Budget for it: a system you cannot afford to watch is a system you cannot afford to run.

Practice. Define a one-page runbook for an AI feature: the three quality metrics you watch, alert thresholds, the rollback procedure, and where new failure cases get filed.

Module 6

Eternal Fundamentals

The skills that made engineers great in 1976 and will in 2076. AI raises their value, because they are exactly what supervision of fast machines requires.

6.1 Reading code is the superpower now

When machines write most of the code, the binding human skill flips from writing to reading. Reading fast and deep — tracing data flow, spotting the assumption a function silently makes, sensing where the design fights itself — is what lets you review ten times more code than you write. The engineers who thrive are the ones for whom a 500-line diff is an afternoon, not a week.

Reading is trainable the same way writing is: deliberately, on excellent material, with questions in hand.

Practice. Spend 45 minutes reading a well-regarded open-source codebase in your stack. Write down its three best design decisions and one you would challenge — and why.

6.2 Debugging as epistemology

Debugging is the purest form of the verification mindset: form a hypothesis, design the cheapest experiment that could kill it, run it, update. It is the scientific method at keyboard speed, and it transfers to everything — broken pipelines, weird agent behavior, business numbers that don't add up. AI is a phenomenal debugging partner, but only for the person who can state symptoms precisely and judge proposed causes against evidence.

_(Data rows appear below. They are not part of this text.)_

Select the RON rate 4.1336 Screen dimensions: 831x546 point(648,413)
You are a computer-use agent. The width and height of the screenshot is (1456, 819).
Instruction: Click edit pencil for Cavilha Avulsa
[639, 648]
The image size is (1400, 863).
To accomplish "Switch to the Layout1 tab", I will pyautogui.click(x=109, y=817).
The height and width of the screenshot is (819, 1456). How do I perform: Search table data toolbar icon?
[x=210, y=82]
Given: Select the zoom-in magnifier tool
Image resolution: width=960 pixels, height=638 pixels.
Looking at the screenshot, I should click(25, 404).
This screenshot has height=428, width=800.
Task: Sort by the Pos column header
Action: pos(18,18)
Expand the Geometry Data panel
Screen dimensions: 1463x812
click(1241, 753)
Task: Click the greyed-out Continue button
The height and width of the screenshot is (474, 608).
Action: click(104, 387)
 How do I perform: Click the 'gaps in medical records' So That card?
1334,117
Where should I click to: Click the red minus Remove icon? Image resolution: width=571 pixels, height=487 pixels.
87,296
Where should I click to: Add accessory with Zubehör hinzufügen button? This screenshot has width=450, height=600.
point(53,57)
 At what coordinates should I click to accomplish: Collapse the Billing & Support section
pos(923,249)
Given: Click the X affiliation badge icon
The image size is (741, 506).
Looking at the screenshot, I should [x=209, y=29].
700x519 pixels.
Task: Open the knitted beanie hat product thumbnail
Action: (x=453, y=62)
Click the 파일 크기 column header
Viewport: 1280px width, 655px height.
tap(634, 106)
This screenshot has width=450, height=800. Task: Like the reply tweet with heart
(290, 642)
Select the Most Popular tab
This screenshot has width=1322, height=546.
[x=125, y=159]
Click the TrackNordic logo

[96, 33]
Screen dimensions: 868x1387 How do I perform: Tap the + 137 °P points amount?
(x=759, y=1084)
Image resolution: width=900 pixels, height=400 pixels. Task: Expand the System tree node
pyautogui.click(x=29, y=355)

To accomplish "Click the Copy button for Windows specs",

The anti-pattern of the era is "ask the AI to fix it" in a loop until the error message changes. That is not debugging; it is gambling with extra steps.

Practice. Next bug you hit, write the hypothesis before touching the code: "I believe X because Y; if true, Z will show it." Run exactly that check. Count how many hypotheses the bug takes.

6.3 Systems thinking and the courage to be simple

When generating code is free, complexity becomes the silent killer — every component you add is cheap to create and expensive forever. Systems thinking is seeing the whole: where state lives, what talks to what, which dependency will hurt you in a year. The discipline that follows from it is subtraction. The best AI-native engineers are conspicuous for how little they build: fewer services, fewer layers, fewer clever abstractions.

Ask of every addition: what would have to be true for us to delete this in six months? If nothing, you are building a permanent liability.

Practice. Diagram your current system from memory — boxes, arrows, state. Find one component that exists for historical reasons rather than current ones, and write the one-paragraph case for deleting it.

Capstone

Ship an agentic product in fourteen days.

Alone or in a pair, take a real problem — yours, your employer's, or a pilot customer's — from spec to a deployed, operating system with users. The constraint is the lesson: machine-speed execution with human-grade judgment.

  1. Days 1–2: written spec with risks, non-goals, and acceptance checks.
  2. Days 3–5: prototype that tests the riskiest assumption with real users.
  3. Days 6–10: production build — guardrails, evals, observability.
  4. Days 11–14: ship, operate, and present the system plus its eval scores.